## Brief:
Determine how many lines of the data below contain "layer", then give only that number.

Stored items:
- - - - -

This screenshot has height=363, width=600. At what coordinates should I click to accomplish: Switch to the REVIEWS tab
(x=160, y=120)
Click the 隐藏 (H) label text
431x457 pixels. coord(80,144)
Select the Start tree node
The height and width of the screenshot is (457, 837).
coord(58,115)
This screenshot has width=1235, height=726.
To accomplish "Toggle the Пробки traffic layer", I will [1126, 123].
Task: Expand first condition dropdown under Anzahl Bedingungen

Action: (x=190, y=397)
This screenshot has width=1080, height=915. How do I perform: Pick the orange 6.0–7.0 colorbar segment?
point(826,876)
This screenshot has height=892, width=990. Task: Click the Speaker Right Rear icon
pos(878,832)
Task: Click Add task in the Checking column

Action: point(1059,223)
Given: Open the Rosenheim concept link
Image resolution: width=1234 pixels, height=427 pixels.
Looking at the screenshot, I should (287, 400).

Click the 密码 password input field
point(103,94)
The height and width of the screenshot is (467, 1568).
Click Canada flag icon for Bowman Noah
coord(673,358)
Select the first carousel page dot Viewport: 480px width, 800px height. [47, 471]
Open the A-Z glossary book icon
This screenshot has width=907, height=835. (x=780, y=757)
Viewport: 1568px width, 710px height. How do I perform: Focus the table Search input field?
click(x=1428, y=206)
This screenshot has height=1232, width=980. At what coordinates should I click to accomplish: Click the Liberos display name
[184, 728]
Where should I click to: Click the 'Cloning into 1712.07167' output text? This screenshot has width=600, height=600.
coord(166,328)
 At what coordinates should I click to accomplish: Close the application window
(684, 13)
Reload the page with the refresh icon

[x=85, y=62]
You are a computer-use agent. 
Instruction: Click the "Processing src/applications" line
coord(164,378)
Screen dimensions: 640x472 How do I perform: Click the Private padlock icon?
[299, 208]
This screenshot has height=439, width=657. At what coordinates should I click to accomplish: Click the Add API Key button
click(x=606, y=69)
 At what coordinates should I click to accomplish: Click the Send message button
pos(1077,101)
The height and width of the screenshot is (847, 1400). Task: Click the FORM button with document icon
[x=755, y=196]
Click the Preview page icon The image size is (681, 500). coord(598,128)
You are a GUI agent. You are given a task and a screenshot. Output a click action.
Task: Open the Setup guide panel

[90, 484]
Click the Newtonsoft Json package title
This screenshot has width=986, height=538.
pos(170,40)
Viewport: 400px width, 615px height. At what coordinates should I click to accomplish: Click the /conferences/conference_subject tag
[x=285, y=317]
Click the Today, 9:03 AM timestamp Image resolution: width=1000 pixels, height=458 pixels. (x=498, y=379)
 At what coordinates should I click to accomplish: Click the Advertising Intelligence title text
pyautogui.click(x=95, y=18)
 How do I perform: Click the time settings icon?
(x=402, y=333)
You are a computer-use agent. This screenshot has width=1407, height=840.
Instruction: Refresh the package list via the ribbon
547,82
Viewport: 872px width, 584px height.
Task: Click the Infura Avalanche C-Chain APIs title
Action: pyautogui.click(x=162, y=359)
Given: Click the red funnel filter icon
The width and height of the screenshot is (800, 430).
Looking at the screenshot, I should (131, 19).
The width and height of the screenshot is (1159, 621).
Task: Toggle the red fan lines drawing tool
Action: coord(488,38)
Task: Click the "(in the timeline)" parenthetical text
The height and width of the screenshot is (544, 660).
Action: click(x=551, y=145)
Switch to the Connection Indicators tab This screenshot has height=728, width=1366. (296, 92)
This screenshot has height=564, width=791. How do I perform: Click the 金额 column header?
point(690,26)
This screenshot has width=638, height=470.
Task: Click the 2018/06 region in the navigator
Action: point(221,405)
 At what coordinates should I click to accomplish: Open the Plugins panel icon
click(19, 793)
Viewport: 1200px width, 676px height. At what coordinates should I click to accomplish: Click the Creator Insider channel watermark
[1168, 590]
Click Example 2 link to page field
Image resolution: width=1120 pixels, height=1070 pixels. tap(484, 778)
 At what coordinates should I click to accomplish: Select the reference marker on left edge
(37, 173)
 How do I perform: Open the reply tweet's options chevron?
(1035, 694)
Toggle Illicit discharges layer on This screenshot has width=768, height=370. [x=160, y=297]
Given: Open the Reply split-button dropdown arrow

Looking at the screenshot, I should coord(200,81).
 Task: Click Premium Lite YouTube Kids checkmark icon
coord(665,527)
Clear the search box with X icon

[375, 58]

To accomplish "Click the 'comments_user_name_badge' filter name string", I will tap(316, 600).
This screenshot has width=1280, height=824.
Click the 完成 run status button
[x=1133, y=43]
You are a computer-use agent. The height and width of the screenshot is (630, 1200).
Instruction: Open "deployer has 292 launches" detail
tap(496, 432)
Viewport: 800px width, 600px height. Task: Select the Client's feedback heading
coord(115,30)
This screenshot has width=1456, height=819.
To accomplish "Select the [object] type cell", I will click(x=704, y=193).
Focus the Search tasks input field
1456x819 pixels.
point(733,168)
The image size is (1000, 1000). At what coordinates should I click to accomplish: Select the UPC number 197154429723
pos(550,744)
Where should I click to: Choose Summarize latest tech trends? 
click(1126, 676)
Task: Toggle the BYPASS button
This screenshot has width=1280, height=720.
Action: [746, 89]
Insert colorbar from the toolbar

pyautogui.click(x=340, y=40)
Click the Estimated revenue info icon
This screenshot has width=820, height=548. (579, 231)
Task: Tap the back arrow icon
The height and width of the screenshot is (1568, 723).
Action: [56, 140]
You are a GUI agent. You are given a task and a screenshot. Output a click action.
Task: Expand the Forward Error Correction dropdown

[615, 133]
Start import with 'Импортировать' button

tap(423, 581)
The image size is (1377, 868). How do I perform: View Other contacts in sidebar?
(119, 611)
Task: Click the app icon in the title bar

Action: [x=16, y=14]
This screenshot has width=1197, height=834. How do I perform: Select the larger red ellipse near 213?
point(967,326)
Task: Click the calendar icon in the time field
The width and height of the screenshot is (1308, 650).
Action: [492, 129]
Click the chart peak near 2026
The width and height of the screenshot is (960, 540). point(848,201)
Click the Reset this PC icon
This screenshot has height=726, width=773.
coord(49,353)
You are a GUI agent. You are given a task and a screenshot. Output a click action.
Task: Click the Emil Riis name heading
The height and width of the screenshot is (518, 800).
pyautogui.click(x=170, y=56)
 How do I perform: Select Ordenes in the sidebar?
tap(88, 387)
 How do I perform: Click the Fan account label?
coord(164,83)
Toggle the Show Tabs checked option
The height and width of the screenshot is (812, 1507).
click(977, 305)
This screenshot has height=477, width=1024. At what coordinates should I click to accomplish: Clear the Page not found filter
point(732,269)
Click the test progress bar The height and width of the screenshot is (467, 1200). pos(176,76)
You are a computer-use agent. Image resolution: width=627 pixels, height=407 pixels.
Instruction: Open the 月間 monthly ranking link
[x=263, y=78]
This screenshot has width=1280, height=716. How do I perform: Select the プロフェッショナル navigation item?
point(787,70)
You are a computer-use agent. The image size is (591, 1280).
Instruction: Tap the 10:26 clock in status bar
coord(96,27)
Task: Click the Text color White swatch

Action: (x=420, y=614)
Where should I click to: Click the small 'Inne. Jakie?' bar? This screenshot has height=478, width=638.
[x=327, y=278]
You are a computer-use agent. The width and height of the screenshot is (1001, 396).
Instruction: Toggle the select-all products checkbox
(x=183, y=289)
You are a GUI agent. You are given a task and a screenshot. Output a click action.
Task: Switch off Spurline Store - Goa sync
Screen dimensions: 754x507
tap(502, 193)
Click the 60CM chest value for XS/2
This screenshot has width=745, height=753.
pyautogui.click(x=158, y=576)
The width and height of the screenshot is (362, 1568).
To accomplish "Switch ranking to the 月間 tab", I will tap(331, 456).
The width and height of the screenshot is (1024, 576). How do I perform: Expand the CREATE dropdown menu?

- - - - -

## Answer for this exercise:
2